On visse, on installe les portières : les 2 CV avancent inexorablement le long de la grande chaîne de l’usine Citroën de la Porte de Choisy. "Faut que tu accélères", "dépêche-toi, les primes vont sauter à cause de toi" : pour Robert (l’excellent Swann Arlaud), l’apprentissage est douloureux et, au terme de trois jours d’essai, il ne doit son embauche définitive qu’à la mansuétude d’un directeur (Denis Podalydès)apitoyé par sa "légende" (il prétend avoir un certificat d’études et que l’entreprise de son père a fait faillite en province) et espérant recruter dans le syndicat-maison ce profil différent de tous les ouvriers immigrés (italiens, yougoslaves, d’Afrique du Nord et de l’Ouest) qui composent très majoritairement le personnel ouvrier.
Robert s’immerge donc dans un environnement aux antipodes du très bourgeois appartement parisien qu’il rallie chaque soir (où il vit avec sa femme – interprétée par Mélanie Thierry -, qui partage son militantisme idéaliste et radical, et leur petite fille qui est éduquée dans un esprit révolutionnaire). Les mois passent, le travail use physiquement et mentalement sous la férule des contremaîtres, quand mi-janvier 1969 surgit une occasion de se mettre en grève : la remise en cause des heures supplémentaires payées entérinées par les accords de Grenelle fin mai 68. Réunions au café, discussions enflammées, évaluation des conséquences (le délégué CGT - Olivier Gourmet - est contre, estimant que le prix à payer pour défendre des principes sera trop élevé pour ceux qui ont des familles à nourrir), plan d’action ("arrêter la grande chaîne"), incertitudes sur le nombre d’ouvriers qui se rallieront et sur les pressions de la direction et de son service d’ordre… Le 18 février, les dés sont jetés, la grève commence et la position entre deux classes sociales de Robert n’est pas toujours facile à assumer…

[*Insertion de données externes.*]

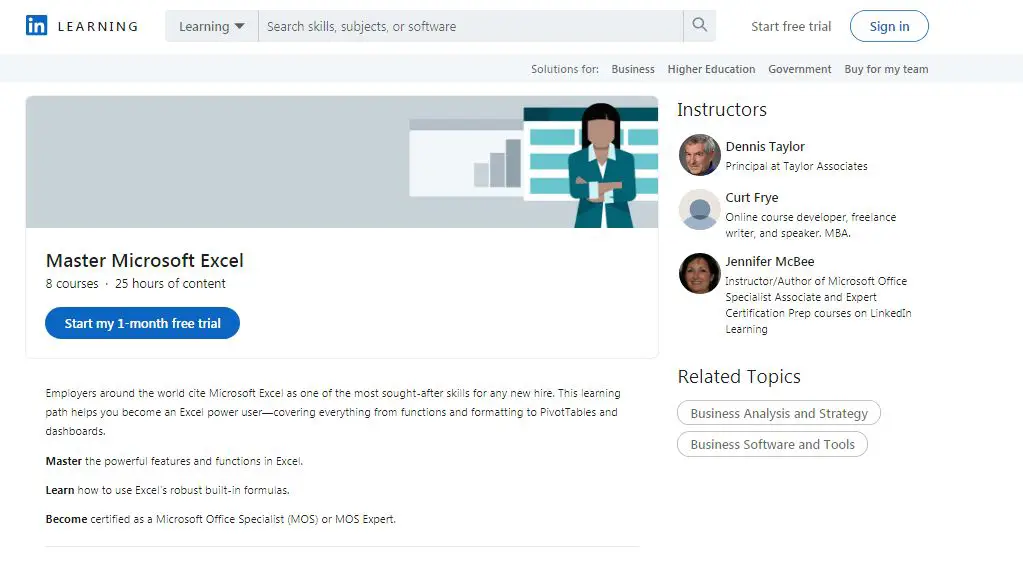The height and width of the screenshot is (565, 1023).
Task: Go to Government solutions page
Action: 799,69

En jetant un coup d’œil dans le rétroviseur de l’Histoire relativement récente, Mathias Gokalp éclaire avec une précision à la lisière du documentaire une période aujourd’hui souvent nostalgiquement mythifiée, mais qui recèle en réalité bien plus de ressemblances qu’on ne pourrait le penser avec la situation sociale actuelle. Porté par un scénario efficace (écrit par le réalisateur avec Nadine Lamari et Marcia Romano) en dépit d’une petite tendance à l’adoucissement de vécus très âpres, L’établi est un film instructif et attachant qui offre à Swann Arlaud un très beau rôle et met aussi en valeur de nombreux comédiens beaucoup moins connus (notamment Raphaëlle Rousseau, Robin Migné, Luca Terracciano, Éric Nantchouang, Malek Lamraoui et Félix Vannoorenberghe).
Produit par Karé Productions et coproduit par France 2 Cinéma, Auvergne-Rhône-Alpes Cinéma et les Belges de Scope Pictures, L’établi est vendu à l’international par Indie Sales.